Saved data entries:
=== Begin Enclosure ===

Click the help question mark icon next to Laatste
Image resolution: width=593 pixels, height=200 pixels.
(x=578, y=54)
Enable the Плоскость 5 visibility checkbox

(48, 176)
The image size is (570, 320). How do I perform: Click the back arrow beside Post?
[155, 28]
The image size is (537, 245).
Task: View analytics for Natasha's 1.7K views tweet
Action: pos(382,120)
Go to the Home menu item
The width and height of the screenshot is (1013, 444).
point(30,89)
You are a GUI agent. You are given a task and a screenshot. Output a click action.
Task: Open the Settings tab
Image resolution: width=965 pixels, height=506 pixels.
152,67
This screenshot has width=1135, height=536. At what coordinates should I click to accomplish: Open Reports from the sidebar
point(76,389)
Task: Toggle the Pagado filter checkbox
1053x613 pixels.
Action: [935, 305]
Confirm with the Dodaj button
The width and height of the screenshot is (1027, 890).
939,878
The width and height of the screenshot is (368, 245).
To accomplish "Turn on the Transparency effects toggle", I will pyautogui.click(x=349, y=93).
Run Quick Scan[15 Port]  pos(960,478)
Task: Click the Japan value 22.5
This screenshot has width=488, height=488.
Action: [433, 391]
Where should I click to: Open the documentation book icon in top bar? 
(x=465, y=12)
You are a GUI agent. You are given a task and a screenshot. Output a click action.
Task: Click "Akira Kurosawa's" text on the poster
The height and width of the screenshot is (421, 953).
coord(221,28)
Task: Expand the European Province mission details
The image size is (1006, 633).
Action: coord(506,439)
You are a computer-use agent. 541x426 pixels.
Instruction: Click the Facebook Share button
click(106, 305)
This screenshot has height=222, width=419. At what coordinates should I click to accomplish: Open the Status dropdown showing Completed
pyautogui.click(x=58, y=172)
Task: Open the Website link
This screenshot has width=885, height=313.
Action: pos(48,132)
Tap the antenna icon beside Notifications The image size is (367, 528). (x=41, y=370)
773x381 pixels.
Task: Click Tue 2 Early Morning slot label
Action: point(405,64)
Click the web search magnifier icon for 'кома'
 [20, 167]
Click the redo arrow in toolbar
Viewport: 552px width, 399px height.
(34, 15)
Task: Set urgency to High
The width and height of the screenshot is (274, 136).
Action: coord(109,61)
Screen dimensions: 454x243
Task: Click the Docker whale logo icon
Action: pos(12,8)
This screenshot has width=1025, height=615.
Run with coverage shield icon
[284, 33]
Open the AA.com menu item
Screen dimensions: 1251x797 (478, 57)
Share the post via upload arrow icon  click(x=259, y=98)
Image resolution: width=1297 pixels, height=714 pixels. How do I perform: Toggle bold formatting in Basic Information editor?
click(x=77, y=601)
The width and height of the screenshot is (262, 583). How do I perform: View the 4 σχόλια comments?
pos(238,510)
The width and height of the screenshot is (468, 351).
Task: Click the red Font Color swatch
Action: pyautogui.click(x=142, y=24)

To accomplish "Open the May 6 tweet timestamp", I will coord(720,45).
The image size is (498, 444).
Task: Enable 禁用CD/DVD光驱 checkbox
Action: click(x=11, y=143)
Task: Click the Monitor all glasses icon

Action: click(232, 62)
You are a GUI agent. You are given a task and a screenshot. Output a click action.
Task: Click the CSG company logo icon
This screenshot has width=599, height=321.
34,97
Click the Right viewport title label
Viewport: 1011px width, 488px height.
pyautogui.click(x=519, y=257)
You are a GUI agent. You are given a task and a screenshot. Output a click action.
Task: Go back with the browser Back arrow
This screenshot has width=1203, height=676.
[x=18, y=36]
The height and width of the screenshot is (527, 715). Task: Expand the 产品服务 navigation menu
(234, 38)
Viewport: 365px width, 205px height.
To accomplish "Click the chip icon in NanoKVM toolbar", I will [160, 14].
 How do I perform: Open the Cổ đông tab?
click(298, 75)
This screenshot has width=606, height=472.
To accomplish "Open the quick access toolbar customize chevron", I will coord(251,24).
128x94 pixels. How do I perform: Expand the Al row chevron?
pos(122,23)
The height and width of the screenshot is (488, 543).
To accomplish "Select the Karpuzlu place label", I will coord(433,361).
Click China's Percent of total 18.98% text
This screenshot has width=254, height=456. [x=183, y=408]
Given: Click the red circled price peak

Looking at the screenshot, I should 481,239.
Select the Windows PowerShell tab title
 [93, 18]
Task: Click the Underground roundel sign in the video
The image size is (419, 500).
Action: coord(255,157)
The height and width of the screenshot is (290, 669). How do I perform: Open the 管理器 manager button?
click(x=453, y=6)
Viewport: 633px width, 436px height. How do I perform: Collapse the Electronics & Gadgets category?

=== End Enclosure ===

Work request:
Transcribe all the entries, keeping each one exactly as it is.

Reply:
Click the help question mark icon next to Laatste
Image resolution: width=593 pixels, height=200 pixels.
(x=578, y=54)
Enable the Плоскость 5 visibility checkbox

(48, 176)
The image size is (570, 320). How do I perform: Click the back arrow beside Post?
[155, 28]
The image size is (537, 245).
Task: View analytics for Natasha's 1.7K views tweet
Action: pos(382,120)
Go to the Home menu item
The width and height of the screenshot is (1013, 444).
point(30,89)
You are a GUI agent. You are given a task and a screenshot. Output a click action.
Task: Open the Settings tab
Image resolution: width=965 pixels, height=506 pixels.
152,67
This screenshot has width=1135, height=536. At what coordinates should I click to accomplish: Open Reports from the sidebar
point(76,389)
Task: Toggle the Pagado filter checkbox
1053x613 pixels.
Action: [935, 305]
Confirm with the Dodaj button
The width and height of the screenshot is (1027, 890).
939,878
The width and height of the screenshot is (368, 245).
To accomplish "Turn on the Transparency effects toggle", I will pyautogui.click(x=349, y=93).
Run Quick Scan[15 Port]  pos(960,478)
Task: Click the Japan value 22.5
This screenshot has width=488, height=488.
Action: [433, 391]
Where should I click to: Open the documentation book icon in top bar? 
(x=465, y=12)
You are a GUI agent. You are given a task and a screenshot. Output a click action.
Task: Click "Akira Kurosawa's" text on the poster
The height and width of the screenshot is (421, 953).
coord(221,28)
Task: Expand the European Province mission details
The image size is (1006, 633).
Action: coord(506,439)
You are a computer-use agent. 541x426 pixels.
Instruction: Click the Facebook Share button
click(106, 305)
This screenshot has height=222, width=419. At what coordinates should I click to accomplish: Open the Status dropdown showing Completed
pyautogui.click(x=58, y=172)
Task: Open the Website link
This screenshot has width=885, height=313.
Action: pos(48,132)
Tap the antenna icon beside Notifications The image size is (367, 528). (x=41, y=370)
773x381 pixels.
Task: Click Tue 2 Early Morning slot label
Action: point(405,64)
Click the web search magnifier icon for 'кома'
 [20, 167]
Click the redo arrow in toolbar
Viewport: 552px width, 399px height.
(34, 15)
Task: Set urgency to High
The width and height of the screenshot is (274, 136).
Action: coord(109,61)
Screen dimensions: 454x243
Task: Click the Docker whale logo icon
Action: pos(12,8)
This screenshot has width=1025, height=615.
Run with coverage shield icon
[284, 33]
Open the AA.com menu item
Screen dimensions: 1251x797 (478, 57)
Share the post via upload arrow icon  click(x=259, y=98)
Image resolution: width=1297 pixels, height=714 pixels. How do I perform: Toggle bold formatting in Basic Information editor?
click(x=77, y=601)
The width and height of the screenshot is (262, 583). How do I perform: View the 4 σχόλια comments?
pos(238,510)
The width and height of the screenshot is (468, 351).
Task: Click the red Font Color swatch
Action: pyautogui.click(x=142, y=24)

To accomplish "Open the May 6 tweet timestamp", I will coord(720,45).
The image size is (498, 444).
Task: Enable 禁用CD/DVD光驱 checkbox
Action: click(x=11, y=143)
Task: Click the Monitor all glasses icon

Action: click(232, 62)
You are a GUI agent. You are given a task and a screenshot. Output a click action.
Task: Click the CSG company logo icon
This screenshot has width=599, height=321.
34,97
Click the Right viewport title label
Viewport: 1011px width, 488px height.
pyautogui.click(x=519, y=257)
You are a GUI agent. You are given a task and a screenshot. Output a click action.
Task: Go back with the browser Back arrow
This screenshot has width=1203, height=676.
[x=18, y=36]
The height and width of the screenshot is (527, 715). Task: Expand the 产品服务 navigation menu
(234, 38)
Viewport: 365px width, 205px height.
To accomplish "Click the chip icon in NanoKVM toolbar", I will [160, 14].
 How do I perform: Open the Cổ đông tab?
click(298, 75)
This screenshot has width=606, height=472.
To accomplish "Open the quick access toolbar customize chevron", I will coord(251,24).
128x94 pixels. How do I perform: Expand the Al row chevron?
pos(122,23)
The height and width of the screenshot is (488, 543).
To accomplish "Select the Karpuzlu place label", I will coord(433,361).
Click China's Percent of total 18.98% text
This screenshot has width=254, height=456. [x=183, y=408]
Given: Click the red circled price peak

Looking at the screenshot, I should 481,239.
Select the Windows PowerShell tab title
 [93, 18]
Task: Click the Underground roundel sign in the video
The image size is (419, 500).
Action: coord(255,157)
The height and width of the screenshot is (290, 669). How do I perform: Open the 管理器 manager button?
click(x=453, y=6)
Viewport: 633px width, 436px height. How do I perform: Collapse the Electronics & Gadgets category?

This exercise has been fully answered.